Через несколько минут в бункер ввели капитана Зойферта для допроса о случае, происшедшем на вечере. Зойферта как следует пропесочили, а он в ответ твердил одно и то же:
— Начальник штаба по сговору с капитаном медицинской службы доктором Квангелем напоил меня до такой степени, что я ничего не помнил и не соображал. — Зойферт смущённо улыбнулся. — Клазен сам подсказал мне, что я должен был говорить. Это была игра, господин подполковник. Или, вернее говоря, хитро придуманная провокация. Я понимаю, что совершил серьёзный проступок, хотя это впервые за всю мою службу, и потому прошу наказать меня.
«Только этой самобичующей болтовни мне не хватает, — подумал Кисинген. — А генерал требует от меня принять строгие меры». Подполковник посмотрел на Альтдерфера, который сидел, закрыв глаза в знак того, что он целиком и полностью согласен со своим командиром.
— Ваше добровольное признание своей вины делает вам честь, Зойферт. И даёт мне основание не привлекать вас к суду военного трибунала. Идя навстречу вашей просьбе, я своей властью объявляю вам две недели домашнего ареста.
Альтдерфер кивком головы одобрил решение своего командира.
— Я надеюсь, что свой проступок вы загладите отличным выполнением служебного долга в предстоящем бою против англичан и американцев, — строго проговорил Кисинген.
Зойферт мимикой дал понять командиру, что рвётся в бой, как лев.
Когда дверь бункера за провинившимся закрылась, подполковник сказал:
— Думаю, нам не следует губить Клазена.
Капитан спешно закивал, соглашаясь с командиром.
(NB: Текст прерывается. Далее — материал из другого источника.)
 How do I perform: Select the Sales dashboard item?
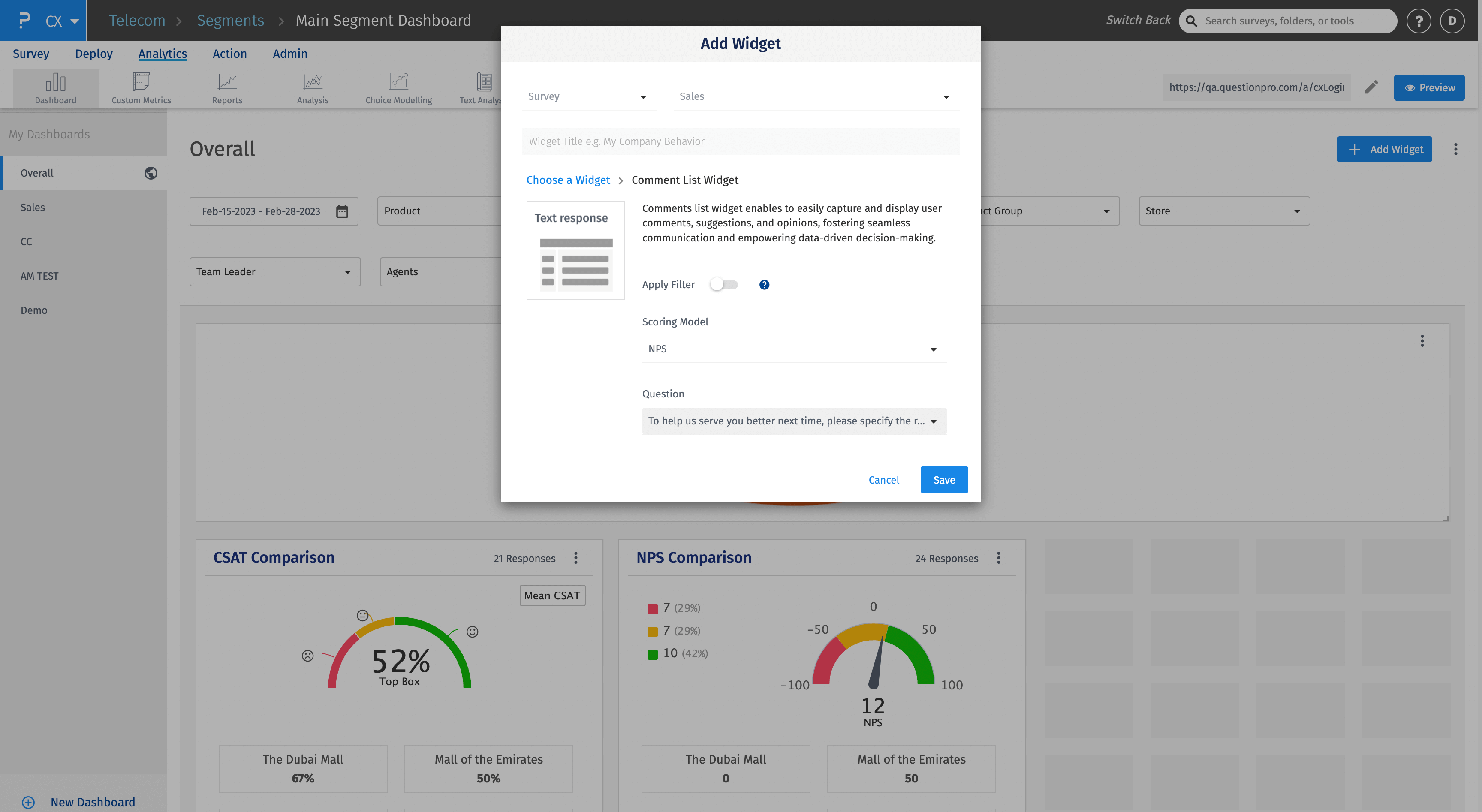33,208
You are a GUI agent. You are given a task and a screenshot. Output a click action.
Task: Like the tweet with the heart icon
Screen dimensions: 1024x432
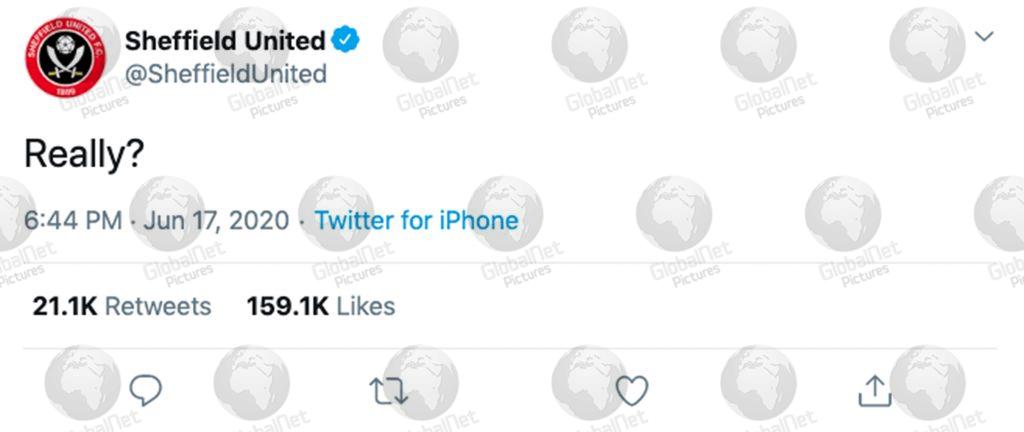click(x=632, y=390)
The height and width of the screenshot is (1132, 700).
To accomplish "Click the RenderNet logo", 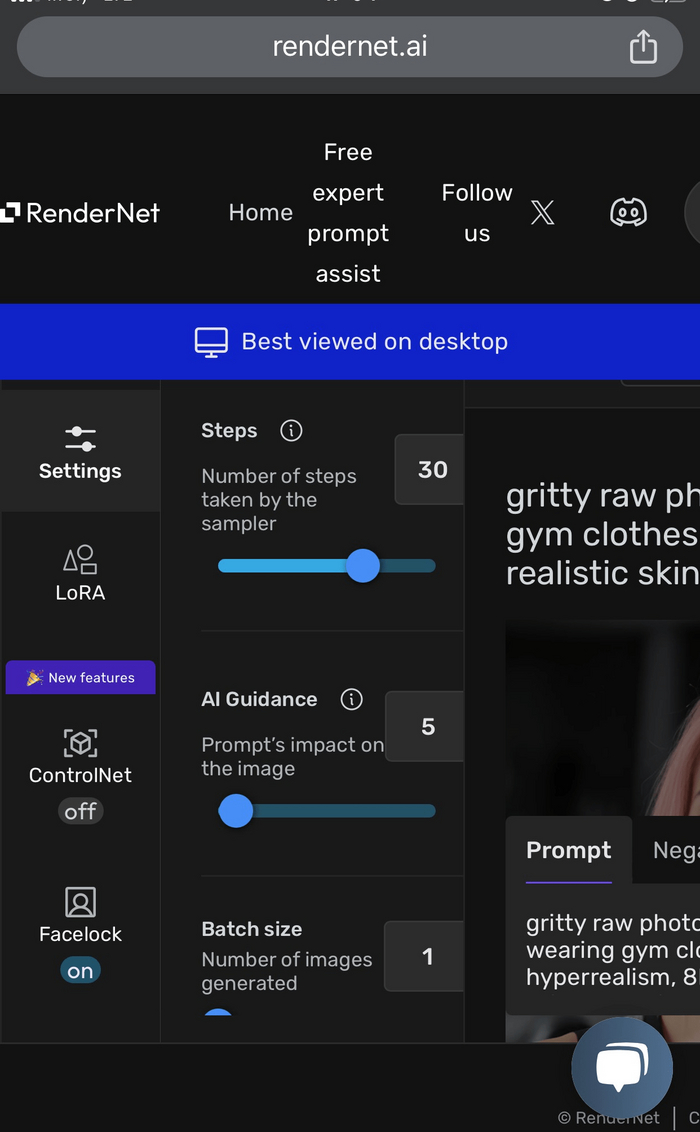I will coord(80,212).
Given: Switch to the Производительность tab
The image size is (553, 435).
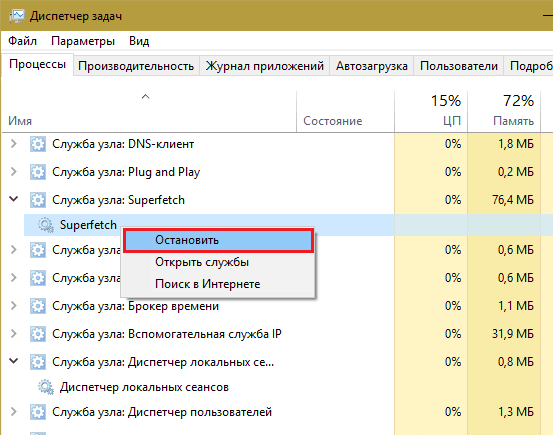Looking at the screenshot, I should [136, 66].
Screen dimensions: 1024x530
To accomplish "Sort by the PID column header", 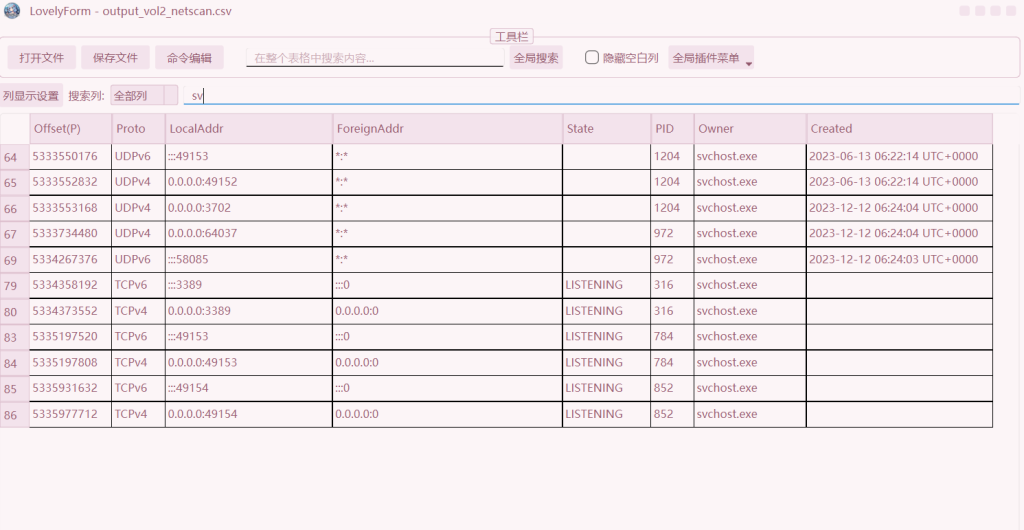I will click(672, 129).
— По-моему, он не найдёт ни одного человека из той компании, кто заступился бы за него. Как вы считаете, Альтдорфер?
«Действовать нужно с умом, — подумал Альтдерфор, — тогда в нужное мне время я, разумеется, с помощью Кисингена и Круземарка смогу сломать Клазену шею, так как он недвусмысленно дал мне понять, что история с Генгенбахом имеет свою подоплёку. Одно это должно насторожить меня и заставить принять соответствующие меры не только потому, что я являюсь командиром дивизиона, но ещё и ради того, чтобы моя репутация как адвоката была после войны безукоризненной. Однажды я уже чуть было не пострадал из-за своего брата Виланда, который при разбирательстве дела Ильзе Хельгерт обвинил штурмбанфюрора Дерпберга в её изнасиловании, а меня в том, что я посоветовал ему дать ложные показания. Дернберг жив и по сей день и опасен для меня. Следовательно, здесь все средства хороши.
Кисинген вёл себя так, как будто мы находимся на учебных стрельбах в Цайтхайне. Но противник разбивает эту иллюзию: он ведёт по нас огонь. Он обстреливает нас из тяжёлых орудий, снаряды которых разносят в пух и прах добрую половину наших огневых точек. Все хотят выжить и выйти живыми из этой проигранной войны…»
Альтдерфер вздрогнул, когда взрыв снаряда разорвал ночную тишину.
Зеехазе, казалось, даже не чувствовал, какой тяжёлый воздух в бункере. Некоторое время он: находился в полусонном состоянии, затем вдруг заворочался и проснулся.